- STORED DATA:
######

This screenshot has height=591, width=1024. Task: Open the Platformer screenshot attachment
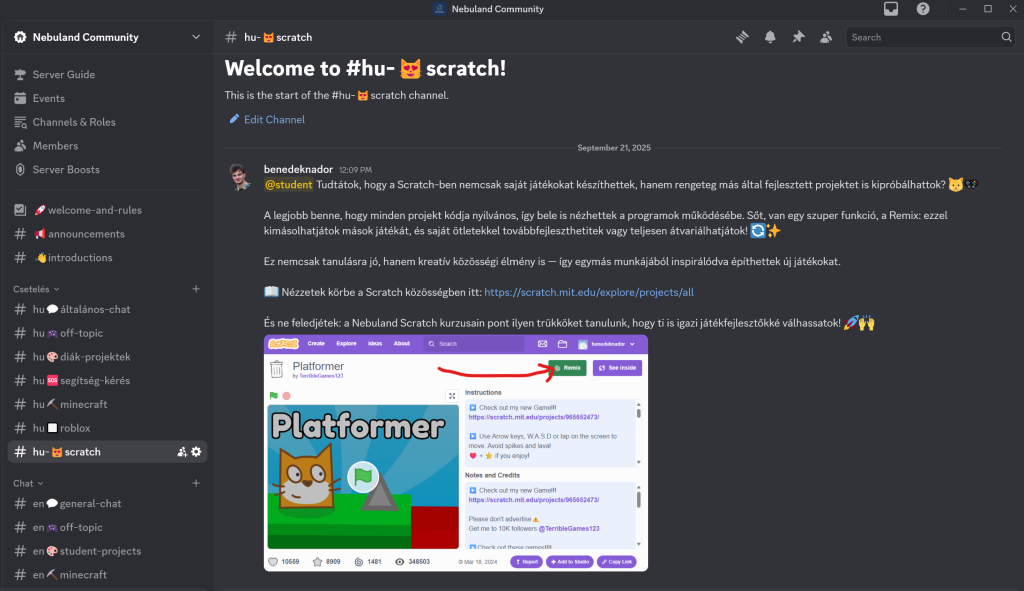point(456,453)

######

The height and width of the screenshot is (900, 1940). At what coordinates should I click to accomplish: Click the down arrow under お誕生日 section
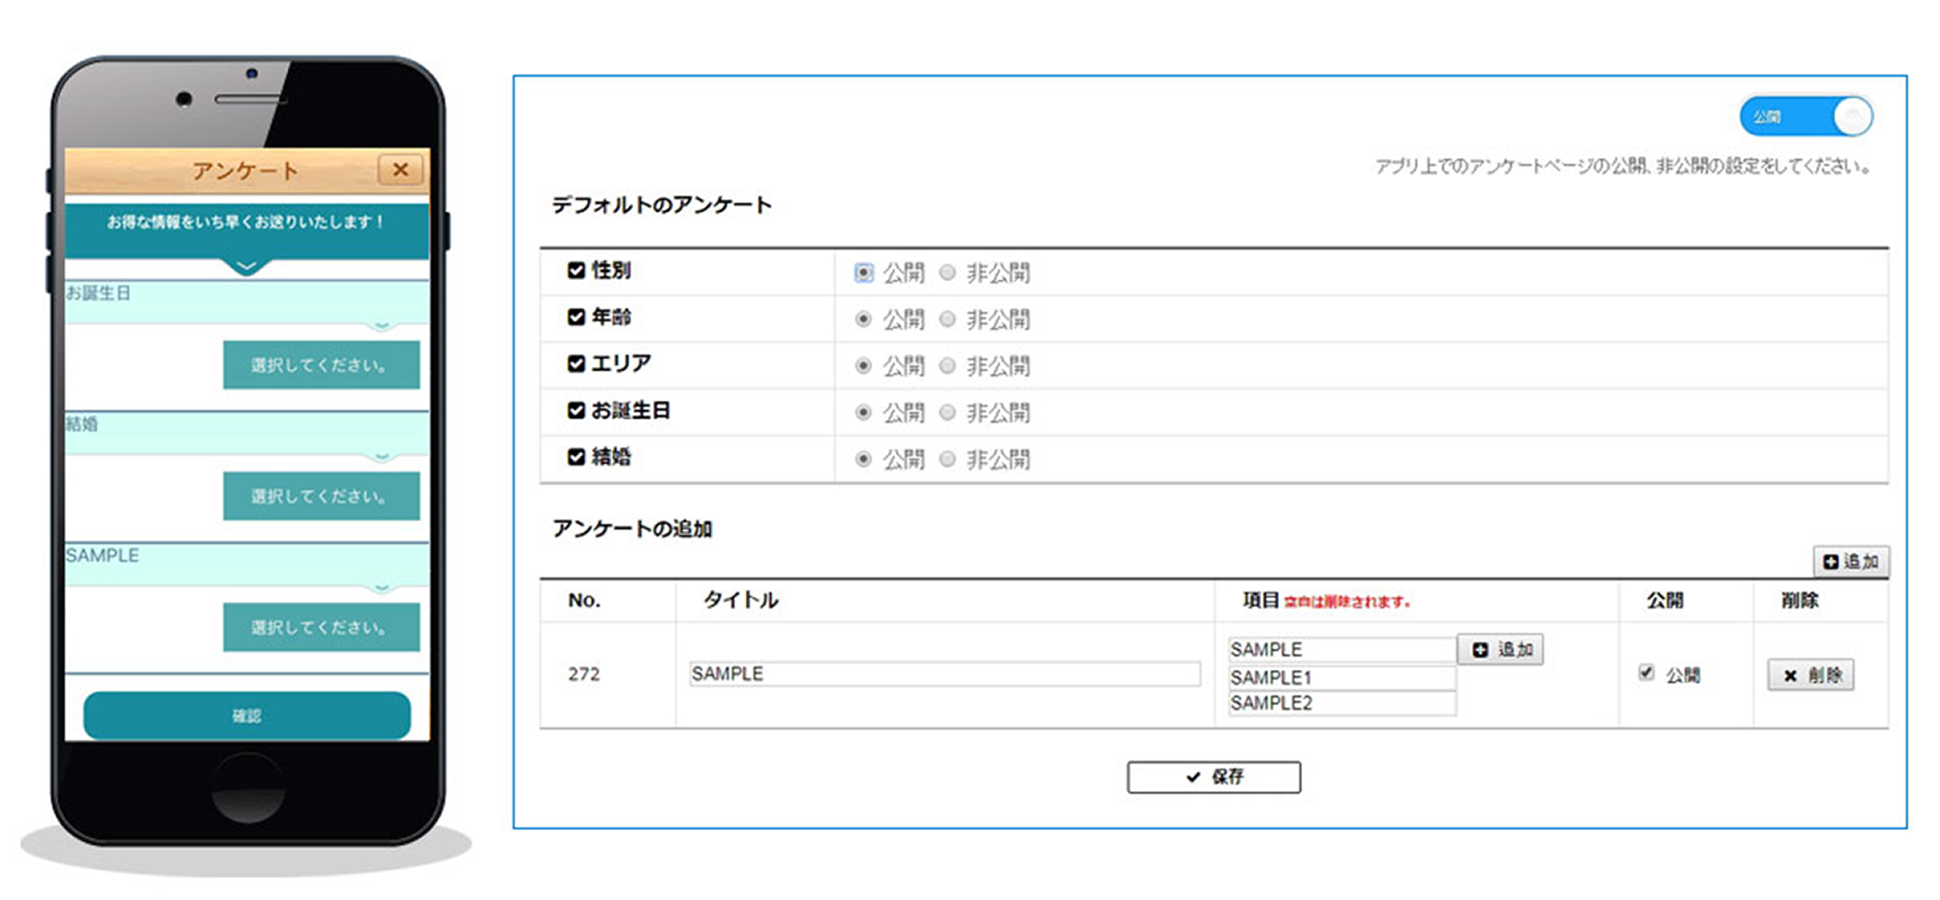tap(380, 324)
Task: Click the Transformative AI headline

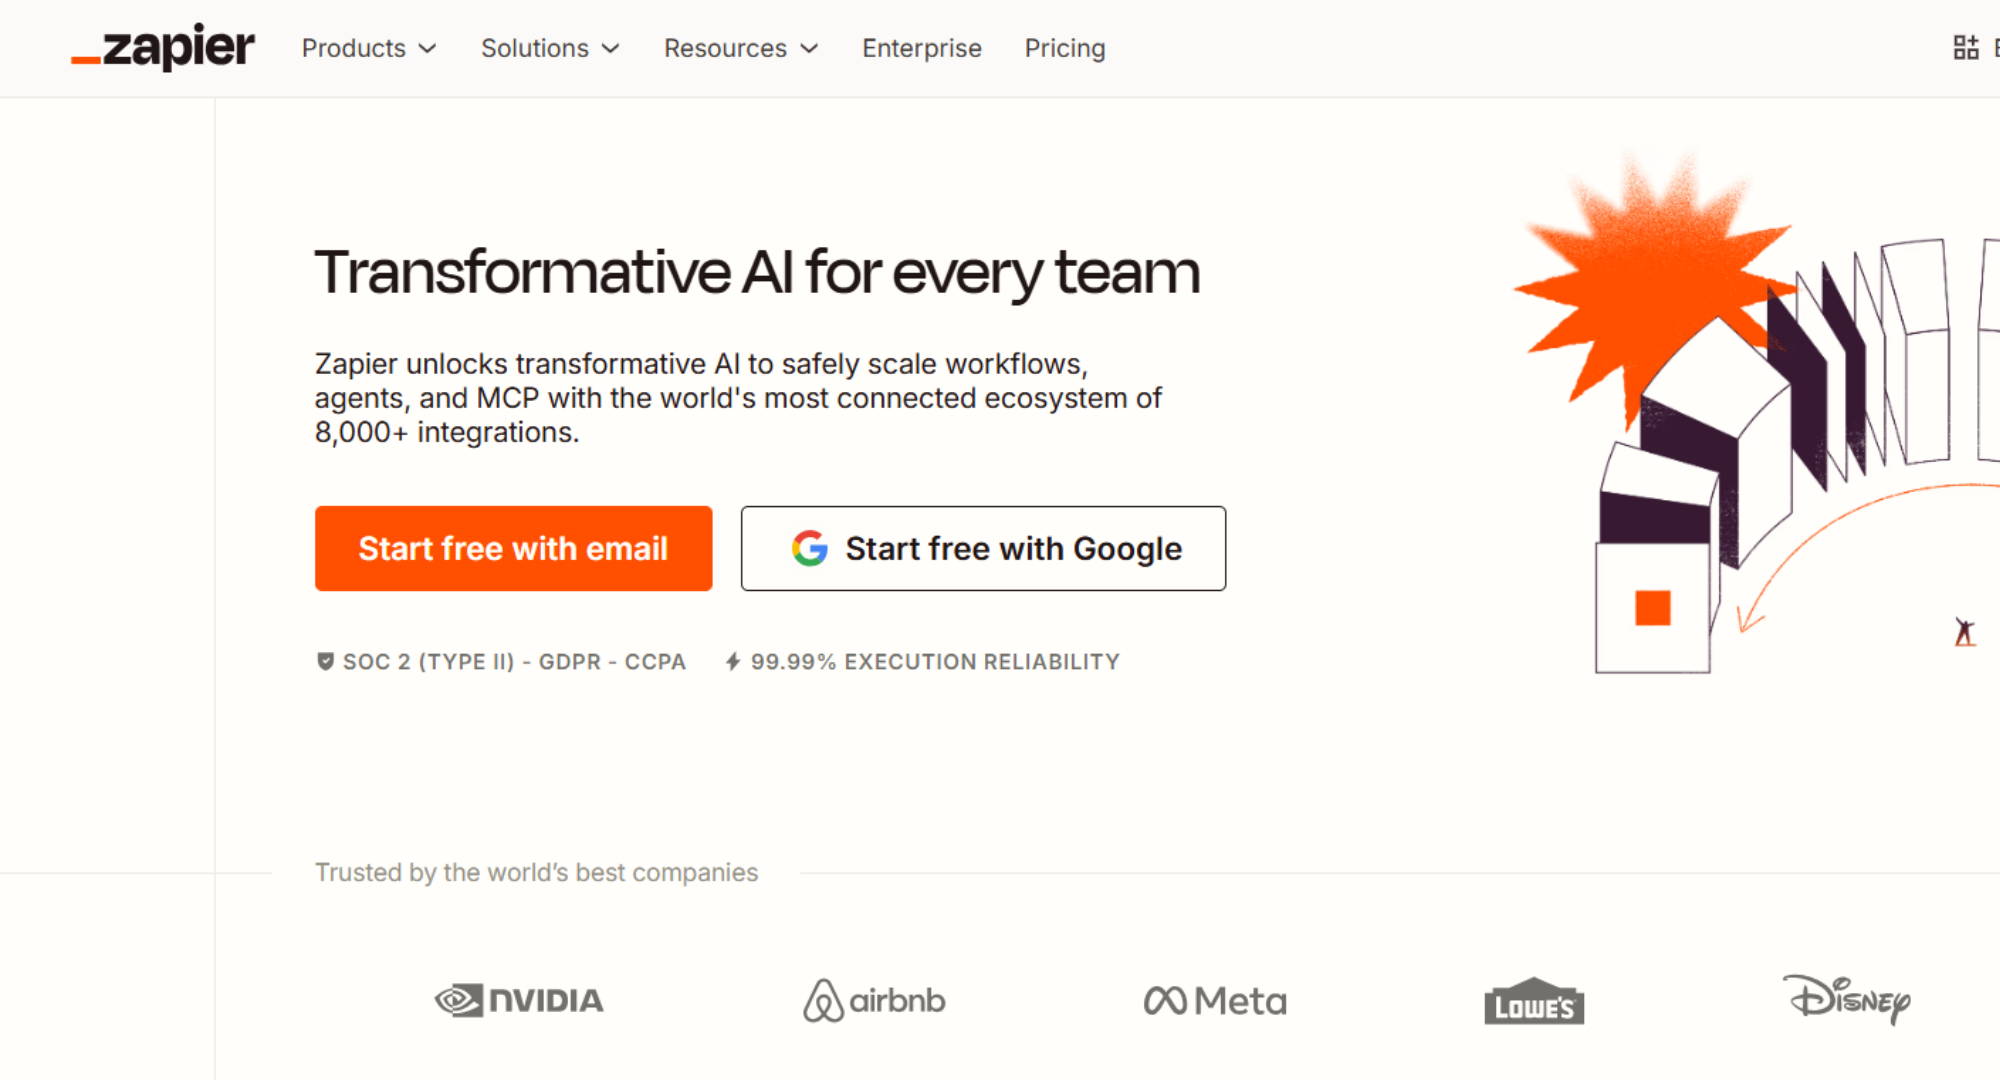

######

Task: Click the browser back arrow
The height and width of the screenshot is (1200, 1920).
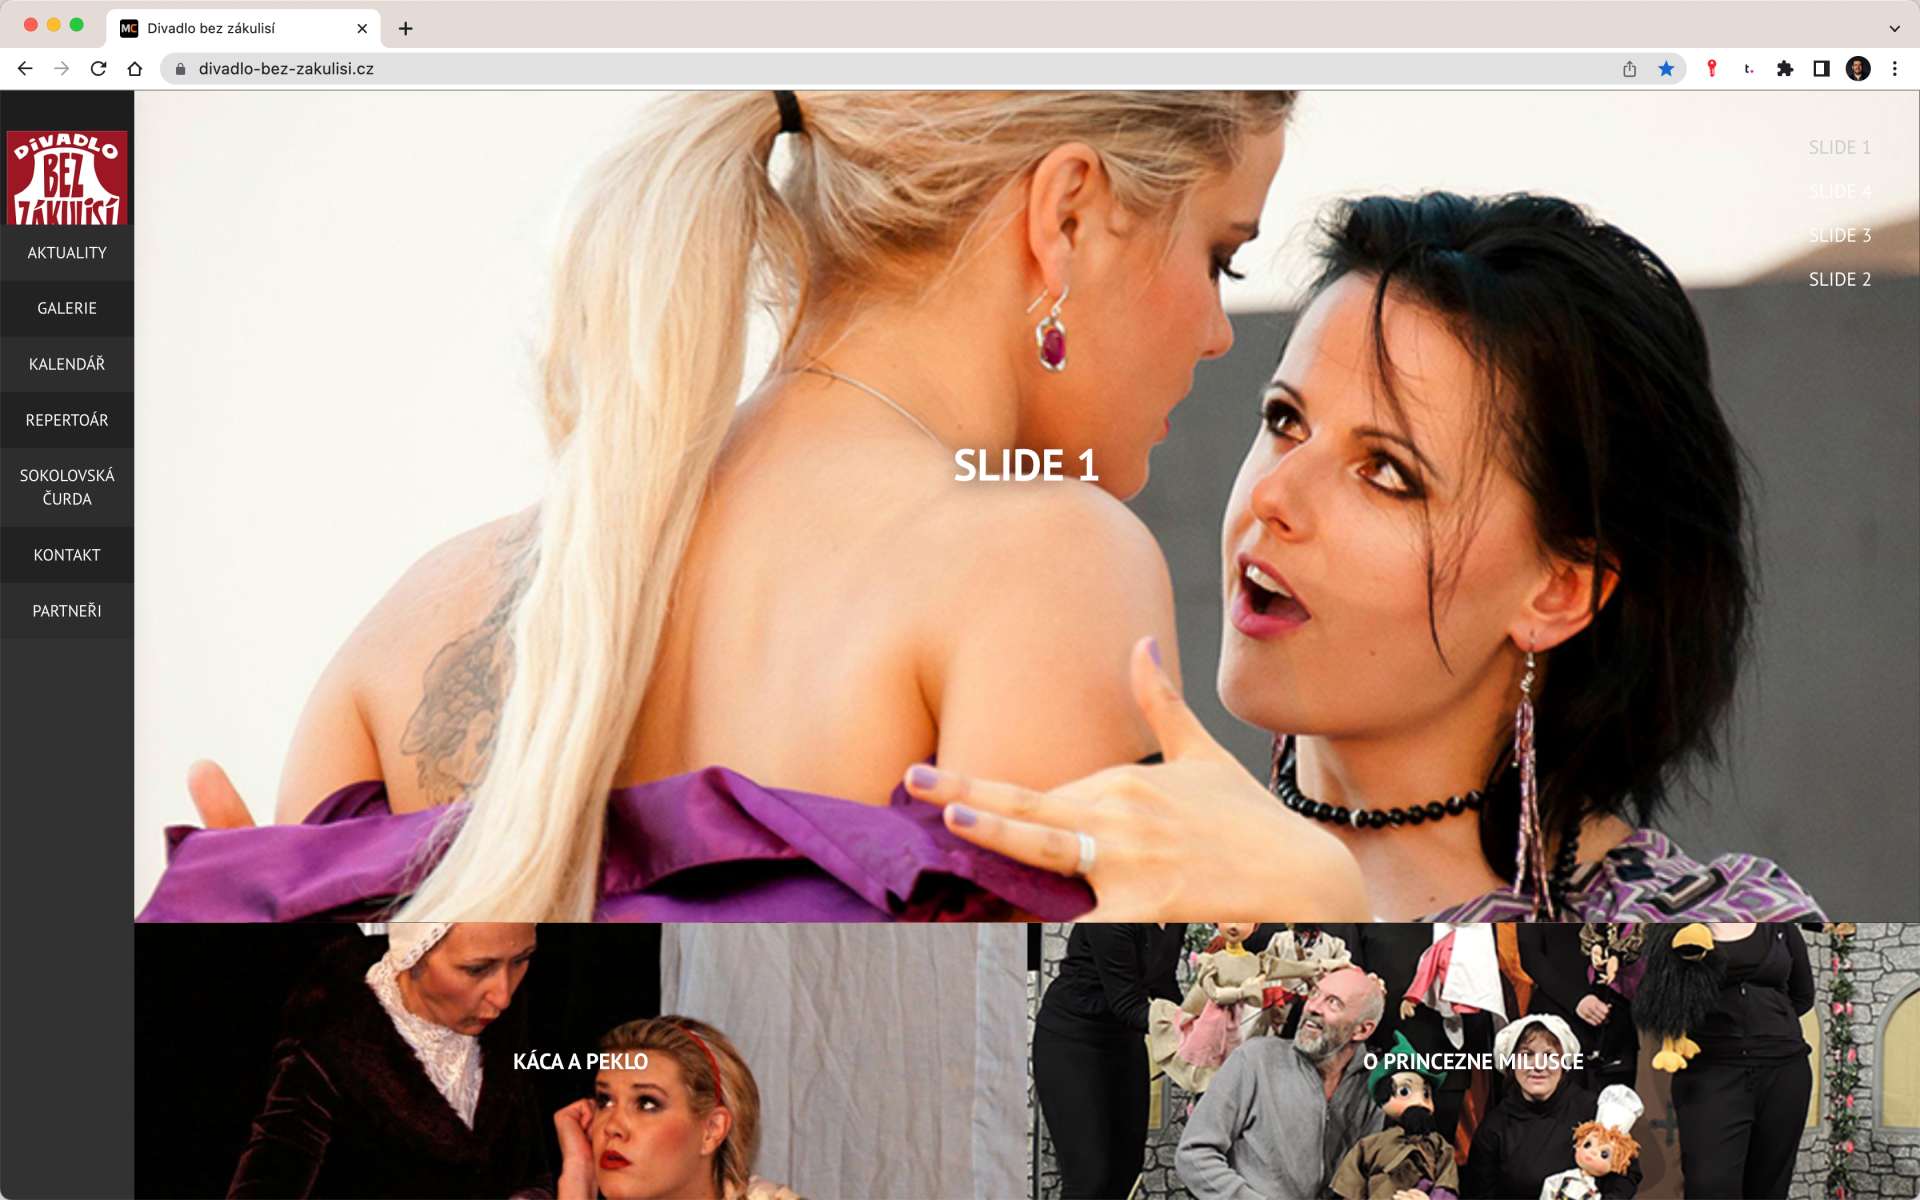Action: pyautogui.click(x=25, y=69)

######

- WHAT YOU NEED TO DO:
Replace "back arrow" with "forward arrow" in the lines starting at "Task: Click the browser back arrow" and ending at "Action: pyautogui.click(x=25, y=69)", and give those lines again with nothing else changed. Leave the pictures out.

- ANSWER:
Task: Click the browser forward arrow
The height and width of the screenshot is (1200, 1920).
Action: pyautogui.click(x=25, y=69)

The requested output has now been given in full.